◆ Problem requirements:
When you reach the line that contains "Given: Open selector" in the data below, start reproducing lines exactly, and stop after the line that contains "Enable hide on tablet breakpoint".

(Records to process begins)

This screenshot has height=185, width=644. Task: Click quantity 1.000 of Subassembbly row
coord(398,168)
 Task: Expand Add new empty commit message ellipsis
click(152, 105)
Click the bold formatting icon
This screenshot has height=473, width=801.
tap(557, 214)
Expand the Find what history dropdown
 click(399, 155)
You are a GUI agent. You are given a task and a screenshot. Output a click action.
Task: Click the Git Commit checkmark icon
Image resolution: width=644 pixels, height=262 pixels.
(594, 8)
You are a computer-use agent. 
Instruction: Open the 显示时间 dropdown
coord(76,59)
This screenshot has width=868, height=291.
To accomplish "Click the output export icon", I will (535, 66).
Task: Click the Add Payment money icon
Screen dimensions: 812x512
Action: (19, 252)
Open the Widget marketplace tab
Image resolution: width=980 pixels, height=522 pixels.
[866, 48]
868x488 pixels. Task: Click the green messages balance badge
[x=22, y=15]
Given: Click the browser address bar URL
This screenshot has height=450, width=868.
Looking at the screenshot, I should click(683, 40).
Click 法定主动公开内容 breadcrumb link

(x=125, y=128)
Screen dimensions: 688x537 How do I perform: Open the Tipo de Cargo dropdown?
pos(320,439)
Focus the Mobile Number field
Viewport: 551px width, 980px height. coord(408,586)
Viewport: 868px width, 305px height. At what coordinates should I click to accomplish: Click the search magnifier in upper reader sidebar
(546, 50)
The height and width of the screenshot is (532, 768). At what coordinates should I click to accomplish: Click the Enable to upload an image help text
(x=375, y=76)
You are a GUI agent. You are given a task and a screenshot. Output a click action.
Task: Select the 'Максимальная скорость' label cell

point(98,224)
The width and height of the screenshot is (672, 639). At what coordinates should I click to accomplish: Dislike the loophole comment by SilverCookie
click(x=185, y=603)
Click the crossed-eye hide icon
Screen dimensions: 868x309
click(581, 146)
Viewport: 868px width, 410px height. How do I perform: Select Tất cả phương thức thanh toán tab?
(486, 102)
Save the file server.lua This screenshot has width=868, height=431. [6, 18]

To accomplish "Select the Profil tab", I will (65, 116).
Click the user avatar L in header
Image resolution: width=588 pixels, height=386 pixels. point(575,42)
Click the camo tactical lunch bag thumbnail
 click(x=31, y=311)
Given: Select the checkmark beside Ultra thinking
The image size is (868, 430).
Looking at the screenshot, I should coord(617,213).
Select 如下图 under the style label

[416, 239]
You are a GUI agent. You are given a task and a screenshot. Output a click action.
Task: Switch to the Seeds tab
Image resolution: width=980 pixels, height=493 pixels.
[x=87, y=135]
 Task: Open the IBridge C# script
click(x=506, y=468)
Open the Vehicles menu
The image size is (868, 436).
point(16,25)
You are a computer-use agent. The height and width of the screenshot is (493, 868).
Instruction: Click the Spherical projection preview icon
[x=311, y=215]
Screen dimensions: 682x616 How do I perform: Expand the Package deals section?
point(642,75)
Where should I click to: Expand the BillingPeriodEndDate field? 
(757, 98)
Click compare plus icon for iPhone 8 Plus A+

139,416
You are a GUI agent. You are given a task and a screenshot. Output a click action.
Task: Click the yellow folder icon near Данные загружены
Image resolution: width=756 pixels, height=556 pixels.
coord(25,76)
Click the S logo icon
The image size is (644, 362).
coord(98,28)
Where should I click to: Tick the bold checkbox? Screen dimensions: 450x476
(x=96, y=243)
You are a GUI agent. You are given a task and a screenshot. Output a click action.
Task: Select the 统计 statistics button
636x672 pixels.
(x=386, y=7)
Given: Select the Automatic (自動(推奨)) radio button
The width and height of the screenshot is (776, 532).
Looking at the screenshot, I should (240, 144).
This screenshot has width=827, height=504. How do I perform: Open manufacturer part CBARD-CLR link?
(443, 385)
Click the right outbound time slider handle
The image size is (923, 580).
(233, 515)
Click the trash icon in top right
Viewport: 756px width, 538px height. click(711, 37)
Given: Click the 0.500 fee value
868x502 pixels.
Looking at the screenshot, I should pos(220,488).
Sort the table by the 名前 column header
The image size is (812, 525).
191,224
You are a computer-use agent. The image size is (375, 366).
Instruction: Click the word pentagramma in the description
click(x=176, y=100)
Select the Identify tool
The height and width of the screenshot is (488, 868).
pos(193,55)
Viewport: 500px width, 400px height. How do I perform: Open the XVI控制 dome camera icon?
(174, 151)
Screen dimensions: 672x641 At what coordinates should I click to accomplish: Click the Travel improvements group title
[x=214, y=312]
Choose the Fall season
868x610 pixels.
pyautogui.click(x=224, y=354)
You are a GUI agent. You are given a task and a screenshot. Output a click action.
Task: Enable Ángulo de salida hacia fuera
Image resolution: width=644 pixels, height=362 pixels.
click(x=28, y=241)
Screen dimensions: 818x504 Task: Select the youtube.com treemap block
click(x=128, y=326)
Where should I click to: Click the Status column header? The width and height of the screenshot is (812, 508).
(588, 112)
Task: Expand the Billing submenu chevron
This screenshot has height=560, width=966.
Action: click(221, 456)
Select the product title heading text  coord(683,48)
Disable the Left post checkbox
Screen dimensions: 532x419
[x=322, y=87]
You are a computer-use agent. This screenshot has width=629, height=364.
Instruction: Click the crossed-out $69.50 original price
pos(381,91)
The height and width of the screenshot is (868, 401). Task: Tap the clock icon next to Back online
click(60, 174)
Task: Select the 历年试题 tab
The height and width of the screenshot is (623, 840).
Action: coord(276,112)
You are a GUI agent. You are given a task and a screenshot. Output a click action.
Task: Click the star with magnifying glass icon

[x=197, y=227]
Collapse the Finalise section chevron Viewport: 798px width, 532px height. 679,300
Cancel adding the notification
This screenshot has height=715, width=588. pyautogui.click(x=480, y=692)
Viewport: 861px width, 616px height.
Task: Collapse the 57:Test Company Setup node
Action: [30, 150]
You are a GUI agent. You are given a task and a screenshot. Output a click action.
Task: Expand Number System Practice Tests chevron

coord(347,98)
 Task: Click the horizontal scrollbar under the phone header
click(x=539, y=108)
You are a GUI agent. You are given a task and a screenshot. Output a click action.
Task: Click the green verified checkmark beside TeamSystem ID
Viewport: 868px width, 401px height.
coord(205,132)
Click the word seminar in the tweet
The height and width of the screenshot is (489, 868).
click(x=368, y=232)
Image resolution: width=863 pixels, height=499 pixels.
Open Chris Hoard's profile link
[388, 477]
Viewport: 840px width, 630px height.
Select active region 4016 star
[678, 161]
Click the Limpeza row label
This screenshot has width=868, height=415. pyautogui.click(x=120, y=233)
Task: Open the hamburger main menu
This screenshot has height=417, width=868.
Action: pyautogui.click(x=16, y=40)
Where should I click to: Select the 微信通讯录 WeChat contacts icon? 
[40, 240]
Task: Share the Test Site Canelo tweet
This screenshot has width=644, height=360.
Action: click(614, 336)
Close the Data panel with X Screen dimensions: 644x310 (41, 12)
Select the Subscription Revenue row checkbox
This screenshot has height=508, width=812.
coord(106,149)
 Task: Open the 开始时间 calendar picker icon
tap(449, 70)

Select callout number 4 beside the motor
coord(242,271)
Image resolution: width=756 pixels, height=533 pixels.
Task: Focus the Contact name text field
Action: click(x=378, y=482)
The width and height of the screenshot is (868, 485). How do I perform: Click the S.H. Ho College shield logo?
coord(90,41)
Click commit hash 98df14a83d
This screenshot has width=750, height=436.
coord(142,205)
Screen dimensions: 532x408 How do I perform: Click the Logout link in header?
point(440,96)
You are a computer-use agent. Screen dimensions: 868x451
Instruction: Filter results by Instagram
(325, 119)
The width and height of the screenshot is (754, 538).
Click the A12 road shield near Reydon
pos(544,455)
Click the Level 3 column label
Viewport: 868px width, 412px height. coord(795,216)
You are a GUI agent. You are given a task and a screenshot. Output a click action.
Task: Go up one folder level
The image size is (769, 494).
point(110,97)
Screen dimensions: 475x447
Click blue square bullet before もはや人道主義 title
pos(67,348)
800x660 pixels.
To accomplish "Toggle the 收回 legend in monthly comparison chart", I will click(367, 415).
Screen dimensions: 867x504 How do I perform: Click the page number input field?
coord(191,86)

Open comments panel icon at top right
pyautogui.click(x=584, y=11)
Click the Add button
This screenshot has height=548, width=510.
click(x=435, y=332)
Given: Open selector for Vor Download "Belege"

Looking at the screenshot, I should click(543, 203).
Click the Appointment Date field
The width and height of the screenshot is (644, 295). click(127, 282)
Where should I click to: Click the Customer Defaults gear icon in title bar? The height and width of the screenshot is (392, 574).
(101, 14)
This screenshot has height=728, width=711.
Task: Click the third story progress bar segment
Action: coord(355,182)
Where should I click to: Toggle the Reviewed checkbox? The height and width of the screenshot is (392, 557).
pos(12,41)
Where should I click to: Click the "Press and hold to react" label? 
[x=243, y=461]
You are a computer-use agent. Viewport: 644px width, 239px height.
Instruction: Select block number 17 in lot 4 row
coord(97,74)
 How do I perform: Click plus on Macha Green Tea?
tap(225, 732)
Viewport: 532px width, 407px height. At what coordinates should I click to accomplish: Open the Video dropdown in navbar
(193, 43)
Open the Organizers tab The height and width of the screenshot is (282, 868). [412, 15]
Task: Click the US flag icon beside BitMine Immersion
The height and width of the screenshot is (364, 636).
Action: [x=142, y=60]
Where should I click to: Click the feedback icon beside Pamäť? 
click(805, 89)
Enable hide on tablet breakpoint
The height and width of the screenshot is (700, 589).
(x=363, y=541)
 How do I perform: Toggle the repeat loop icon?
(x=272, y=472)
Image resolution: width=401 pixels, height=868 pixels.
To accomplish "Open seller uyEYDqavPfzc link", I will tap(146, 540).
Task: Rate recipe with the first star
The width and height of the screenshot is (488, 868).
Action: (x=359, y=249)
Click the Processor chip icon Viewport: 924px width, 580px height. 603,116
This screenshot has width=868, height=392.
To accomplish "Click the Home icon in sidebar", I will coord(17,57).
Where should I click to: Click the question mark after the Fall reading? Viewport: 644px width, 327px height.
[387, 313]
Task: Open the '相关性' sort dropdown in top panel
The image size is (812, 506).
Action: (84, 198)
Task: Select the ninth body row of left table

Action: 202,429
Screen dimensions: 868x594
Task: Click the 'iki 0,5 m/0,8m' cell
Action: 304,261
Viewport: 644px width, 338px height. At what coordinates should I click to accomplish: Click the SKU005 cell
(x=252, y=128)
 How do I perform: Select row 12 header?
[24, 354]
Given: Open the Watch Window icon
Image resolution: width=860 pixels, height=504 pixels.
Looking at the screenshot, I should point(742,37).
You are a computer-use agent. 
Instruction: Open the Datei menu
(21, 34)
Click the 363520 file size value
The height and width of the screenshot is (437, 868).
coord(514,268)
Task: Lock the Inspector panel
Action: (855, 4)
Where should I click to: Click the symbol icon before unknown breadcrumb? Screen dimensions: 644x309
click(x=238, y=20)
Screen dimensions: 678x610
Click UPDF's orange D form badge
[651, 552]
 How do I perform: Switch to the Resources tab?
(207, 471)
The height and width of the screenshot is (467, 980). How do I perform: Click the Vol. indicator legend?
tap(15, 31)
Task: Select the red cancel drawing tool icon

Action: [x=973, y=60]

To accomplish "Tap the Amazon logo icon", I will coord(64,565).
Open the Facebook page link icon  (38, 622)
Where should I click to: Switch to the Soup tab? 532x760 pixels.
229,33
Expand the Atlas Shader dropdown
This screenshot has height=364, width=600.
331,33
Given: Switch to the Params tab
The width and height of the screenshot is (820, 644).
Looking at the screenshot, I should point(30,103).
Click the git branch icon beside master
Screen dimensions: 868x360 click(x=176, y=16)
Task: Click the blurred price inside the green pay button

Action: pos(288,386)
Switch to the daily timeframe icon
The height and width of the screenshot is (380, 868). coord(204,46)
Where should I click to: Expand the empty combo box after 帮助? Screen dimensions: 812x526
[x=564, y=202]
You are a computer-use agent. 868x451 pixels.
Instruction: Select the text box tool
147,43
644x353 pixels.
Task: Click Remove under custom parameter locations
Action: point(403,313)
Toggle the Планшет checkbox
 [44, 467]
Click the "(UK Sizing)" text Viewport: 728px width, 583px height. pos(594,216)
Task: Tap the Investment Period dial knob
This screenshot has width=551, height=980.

(Records to process ends)

◆ Written answer:
Given: Open selector for Vor Download "Belege"

Looking at the screenshot, I should click(543, 203).
Click the Appointment Date field
The width and height of the screenshot is (644, 295). click(127, 282)
Where should I click to: Click the Customer Defaults gear icon in title bar? The height and width of the screenshot is (392, 574).
(101, 14)
This screenshot has height=728, width=711.
Task: Click the third story progress bar segment
Action: coord(355,182)
Where should I click to: Toggle the Reviewed checkbox? The height and width of the screenshot is (392, 557).
pos(12,41)
Where should I click to: Click the "Press and hold to react" label? 
[x=243, y=461]
You are a computer-use agent. Viewport: 644px width, 239px height.
Instruction: Select block number 17 in lot 4 row
coord(97,74)
 How do I perform: Click plus on Macha Green Tea?
tap(225, 732)
Viewport: 532px width, 407px height. At what coordinates should I click to accomplish: Open the Video dropdown in navbar
(193, 43)
Open the Organizers tab The height and width of the screenshot is (282, 868). [412, 15]
Task: Click the US flag icon beside BitMine Immersion
The height and width of the screenshot is (364, 636).
Action: [x=142, y=60]
Where should I click to: Click the feedback icon beside Pamäť? 
click(805, 89)
Enable hide on tablet breakpoint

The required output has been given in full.